## Activity
Print the entries once more, unchanged.

Source records
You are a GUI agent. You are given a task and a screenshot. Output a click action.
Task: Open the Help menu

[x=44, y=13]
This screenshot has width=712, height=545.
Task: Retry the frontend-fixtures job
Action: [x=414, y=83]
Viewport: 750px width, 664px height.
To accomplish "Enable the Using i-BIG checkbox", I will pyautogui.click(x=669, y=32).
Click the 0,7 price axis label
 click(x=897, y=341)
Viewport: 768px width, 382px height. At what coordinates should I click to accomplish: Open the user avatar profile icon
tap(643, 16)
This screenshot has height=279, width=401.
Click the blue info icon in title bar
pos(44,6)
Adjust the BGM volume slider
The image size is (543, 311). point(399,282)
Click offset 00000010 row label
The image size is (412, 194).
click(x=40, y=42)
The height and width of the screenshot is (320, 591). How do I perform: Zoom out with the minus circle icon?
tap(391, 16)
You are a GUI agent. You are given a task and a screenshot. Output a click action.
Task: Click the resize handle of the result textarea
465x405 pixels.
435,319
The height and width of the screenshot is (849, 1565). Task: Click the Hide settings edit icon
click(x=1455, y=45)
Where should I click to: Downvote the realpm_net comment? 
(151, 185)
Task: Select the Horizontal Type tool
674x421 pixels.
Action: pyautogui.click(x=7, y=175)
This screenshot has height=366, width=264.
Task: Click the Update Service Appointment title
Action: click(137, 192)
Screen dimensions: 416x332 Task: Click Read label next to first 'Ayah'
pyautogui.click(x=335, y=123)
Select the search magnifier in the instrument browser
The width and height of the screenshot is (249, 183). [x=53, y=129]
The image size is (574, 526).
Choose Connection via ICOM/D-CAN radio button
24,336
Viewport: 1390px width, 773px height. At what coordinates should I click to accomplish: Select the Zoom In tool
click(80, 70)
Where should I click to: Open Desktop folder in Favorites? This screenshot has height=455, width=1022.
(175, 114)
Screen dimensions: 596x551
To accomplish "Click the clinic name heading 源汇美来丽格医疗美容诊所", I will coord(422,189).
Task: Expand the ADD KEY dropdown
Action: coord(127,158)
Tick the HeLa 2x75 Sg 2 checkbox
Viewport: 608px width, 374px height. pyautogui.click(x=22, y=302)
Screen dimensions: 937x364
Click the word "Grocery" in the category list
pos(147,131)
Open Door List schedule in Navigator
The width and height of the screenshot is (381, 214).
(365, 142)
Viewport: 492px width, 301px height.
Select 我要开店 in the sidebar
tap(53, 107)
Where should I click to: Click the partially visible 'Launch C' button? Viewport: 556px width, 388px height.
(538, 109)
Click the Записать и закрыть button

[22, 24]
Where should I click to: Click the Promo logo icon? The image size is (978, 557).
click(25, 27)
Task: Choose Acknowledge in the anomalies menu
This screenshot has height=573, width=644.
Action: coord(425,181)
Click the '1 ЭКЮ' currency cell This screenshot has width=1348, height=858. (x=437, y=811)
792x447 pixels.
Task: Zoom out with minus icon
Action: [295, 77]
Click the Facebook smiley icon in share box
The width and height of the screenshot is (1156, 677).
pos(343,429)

## Reply
You are a GUI agent. You are given a task and a screenshot. Output a click action.
Task: Open the Help menu

[x=44, y=13]
This screenshot has width=712, height=545.
Task: Retry the frontend-fixtures job
Action: [x=414, y=83]
Viewport: 750px width, 664px height.
To accomplish "Enable the Using i-BIG checkbox", I will pyautogui.click(x=669, y=32).
Click the 0,7 price axis label
 click(x=897, y=341)
Viewport: 768px width, 382px height. At what coordinates should I click to accomplish: Open the user avatar profile icon
tap(643, 16)
This screenshot has height=279, width=401.
Click the blue info icon in title bar
pos(44,6)
Adjust the BGM volume slider
The image size is (543, 311). point(399,282)
Click offset 00000010 row label
The image size is (412, 194).
click(x=40, y=42)
The height and width of the screenshot is (320, 591). How do I perform: Zoom out with the minus circle icon?
tap(391, 16)
You are a GUI agent. You are given a task and a screenshot. Output a click action.
Task: Click the resize handle of the result textarea
465x405 pixels.
435,319
The height and width of the screenshot is (849, 1565). Task: Click the Hide settings edit icon
click(x=1455, y=45)
Where should I click to: Downvote the realpm_net comment? 
(151, 185)
Task: Select the Horizontal Type tool
674x421 pixels.
Action: pyautogui.click(x=7, y=175)
This screenshot has height=366, width=264.
Task: Click the Update Service Appointment title
Action: click(137, 192)
Screen dimensions: 416x332 Task: Click Read label next to first 'Ayah'
pyautogui.click(x=335, y=123)
Select the search magnifier in the instrument browser
The width and height of the screenshot is (249, 183). [x=53, y=129]
The image size is (574, 526).
Choose Connection via ICOM/D-CAN radio button
24,336
Viewport: 1390px width, 773px height. At what coordinates should I click to accomplish: Select the Zoom In tool
click(80, 70)
Where should I click to: Open Desktop folder in Favorites? This screenshot has height=455, width=1022.
(175, 114)
Screen dimensions: 596x551
To accomplish "Click the clinic name heading 源汇美来丽格医疗美容诊所", I will coord(422,189).
Task: Expand the ADD KEY dropdown
Action: coord(127,158)
Tick the HeLa 2x75 Sg 2 checkbox
Viewport: 608px width, 374px height. pyautogui.click(x=22, y=302)
Screen dimensions: 937x364
Click the word "Grocery" in the category list
pos(147,131)
Open Door List schedule in Navigator
The width and height of the screenshot is (381, 214).
(365, 142)
Viewport: 492px width, 301px height.
Select 我要开店 in the sidebar
tap(53, 107)
Where should I click to: Click the partially visible 'Launch C' button? Viewport: 556px width, 388px height.
(538, 109)
Click the Записать и закрыть button

[22, 24]
Where should I click to: Click the Promo logo icon? The image size is (978, 557).
click(25, 27)
Task: Choose Acknowledge in the anomalies menu
This screenshot has height=573, width=644.
Action: coord(425,181)
Click the '1 ЭКЮ' currency cell This screenshot has width=1348, height=858. (x=437, y=811)
792x447 pixels.
Task: Zoom out with minus icon
Action: [295, 77]
Click the Facebook smiley icon in share box
The width and height of the screenshot is (1156, 677).
pos(343,429)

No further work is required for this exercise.